# Very Clingy Kitten!



## nn89 (Aug 18, 2009)

Really getting fed up with one of my kittens, he's called floyd and has another sister called tabitha, who lives with us. The past week or so, when I come home from work he's REALLY clingy, if i leave the room he either follows me, or miaows from outside the door, and when i do give him attention, he will literally just sit with his head on my shoulder, me carryhimg him around the house, whilst he sleeps, or licks my ear, or just sits there! If i put him down he pines again!!!!

They both recieve plenty of food, and attention- i work long days (7-7) but spend most my time with them in the evening, and i only work 3 days a week anyway! I love him to bits, and when I can i'll give him attention, but he is being SO clingy!!!

Help!


----------



## Lulu's owner (May 1, 2009)

I wonder if leaving the radio on for them would help while you're out?


----------



## suzy93074 (Sep 3, 2008)

Awww I love it when they are like that Its prob just their age as they get older they will become less clingy ......make the most of it I say


----------



## Lulu's owner (May 1, 2009)

suzy93074 said:


> Awww I love it when they are like that Its prob just their age as they get older they will become less clingy ......make the most of it I say


You're right, there. Sometimes I hardly know I have any cats, they're always out or lurking upstairs out of the way. Still, winter's coming, so I reckon the gas fire will lure them back into the sitting room any time soon.


----------



## shortbackandsides (Aug 28, 2008)

my ragdolls are like that


----------



## suzy93074 (Sep 3, 2008)

Lulu's owner said:


> You're right, there. Sometimes I hardly know I have any cats, they're always out or lurking upstairs out of the way. Still, winter's coming, so I reckon the gas fire will lure them back into the sitting room any time soon.


Yep - u cannot beat a good cuddle and snuggle especially now its getting colder


----------



## Milly22 (Sep 15, 2008)

suzy93074 said:


> Awww I love it when they are like that Its prob just their age as they get older they will become less clingy ......make the most of it I say


Yes it's lovely, with you working 7/7 they do need a little bit of your attention.

GIVEN DATA:
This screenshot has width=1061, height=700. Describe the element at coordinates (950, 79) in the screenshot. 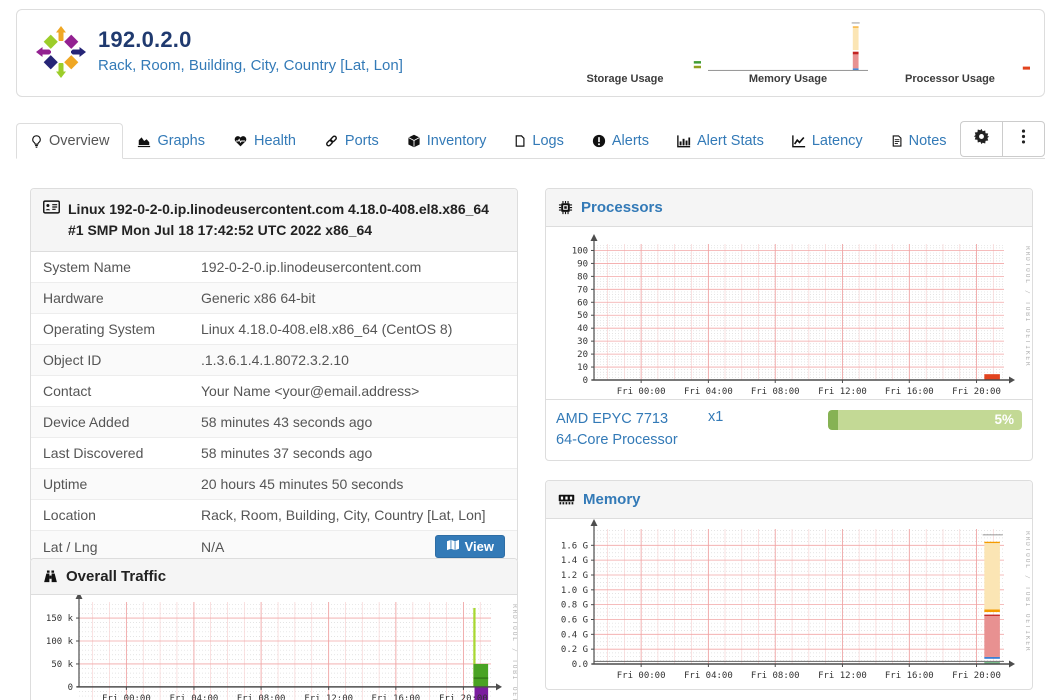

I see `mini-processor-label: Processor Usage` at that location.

WORK TO COMPLETE:
- A) In the clingy kitten thread, what is the name of Floyd's sister?
- B) Rewrite the paragraph of the clingy kitten thread that begins "They both" as a short bulleted list that keeps its main facts.

RESULTS OF THE TASKS:
- A) Tabitha.

- B)
- Both kittens get plenty of food and attention.
- nn89 works long days, from 7 to 7, but only three days a week.
- nn89 spends most evenings with the kittens.
- nn89 loves Floyd and gives him attention whenever possible, but finds him very clingy.